サブリース(転貸借)の仕組みと税務
サブリース(一括借り上げ)は、不動産オーナー(賃貸人)が管理会社(サブリース会社)に物件を一括で賃貸し、管理会社が入居者に転貸する仕組みです。不動産オーナーは、入居者の有無に関わらず管理会社から固定賃料を受け取ります。税務上、不動産オーナーの収入は管理会社からの固定賃料(不動産所得)として申告します。
サブリースの税務上の取扱い
| 税務の場面 | 不動産オーナーの取扱い | 管理会社(サブリース会社)の取扱い |
|---|---|---|
| 賃料収入 | 管理会社からの固定賃料を不動産所得として申告 | 入居者からの賃料を事業収入として申告 |
| 消費税 | 住宅用:非課税(土地・住宅の貸付) | 住宅用:非課税(住宅の転貸) |
| 消費税(事務所・店舗) | 課税(事務所・店舗の貸付) | 課税(事務所・店舗の転貸) |
| 相続税評価 | 貸家建付地評価(借地権割合×借家権割合30%の評価減) | — |
サブリースの相続税評価への影響
サブリース物件の相続税評価は、通常の賃貸物件と同様に「貸家建付地評価」が適用されます。土地の評価額は、自用地評価額×(1−借地権割合×借家権割合×賃貸割合)で計算されます。ただし、相続開始前に空室が多い場合(賃貸割合が低い場合)は、評価減の効果が限定的になります。また、相続税の節税目的のみでサブリース契約を締結した場合、税務当局から否認されるリスクがあります(相続税の節税目的の否認事例に注意)。
まとめ:サブリースは節税効果と契約リスクを総合的に判断
サブリースは、安定した賃料収入と相続税評価の圧縮(貸家建付地評価)による節税効果がある一方で、管理会社の経営悪化・賃料減額リスク・契約解除リスクなどの契約上のリスクもあります。サブリース契約を検討する場合は、節税効果と契約リスクを総合的に判断して、税理士・弁護士と連携して適切な契約内容を確認することをお勧めします。
よくある質問(FAQ)
Q: 不動産投資で節税できる仕組みを教えてください。
不動産投資の節税効果は主に「減価償却」にあります。建物部分は法定耐用年数に応じて毎年減価償却費として計上でき、実際のキャッシュアウトなしに帳簿上の損失を作れます。この損失を給与所得等と損益通算することで課税所得を圧縮し、所得税・住民税を節税できます。

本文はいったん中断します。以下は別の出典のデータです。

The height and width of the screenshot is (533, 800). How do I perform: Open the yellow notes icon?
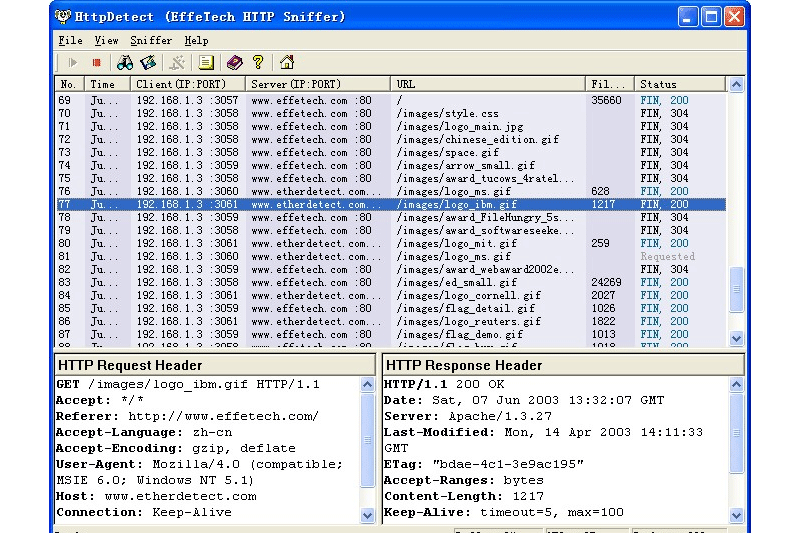click(x=206, y=63)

Q: 不動産の相続税評価額はどのように計算しますか?
不動産の相続税評価額は、土地は「路線価方式」または「倍率方式」、建物は「固定資産税評価額」で計算します。路線価は時価の約80%、固定資産税評価額は時価の約60〜70%程度のため、不動産は現金より相続税評価額が低くなる傾向があります。賃貸物件の場合はさらに評価額が下がります。
Q: 区分マンション投資と一棟アパート投資の節税効果の違いは?
一棟アパート・マンション投資は、建物全体の減価償却費を計上できるため節税効果が大きく、土地の相続税評価額も貸家建付地として下がります。区分マンションは少額から始められますが、土地持分が少なく相続税対策効果は限定的です。節税目的なら一棟投資の方が効果的ですが、リスクも大きくなります。
Q: 不動産売却時の税金はどのくらいかかりますか?
不動産売却益(譲渡所得)への課税は、所有期間5年超の「長期譲渡所得」なら所得税15%+住民税5%=20.315%(復興特別所得税含む)、5年以下の「短期譲渡所得」なら39.63%です。マイホームの場合は3,000万円特別控除が使えます。売却のタイミングは5年超保有後が有利です。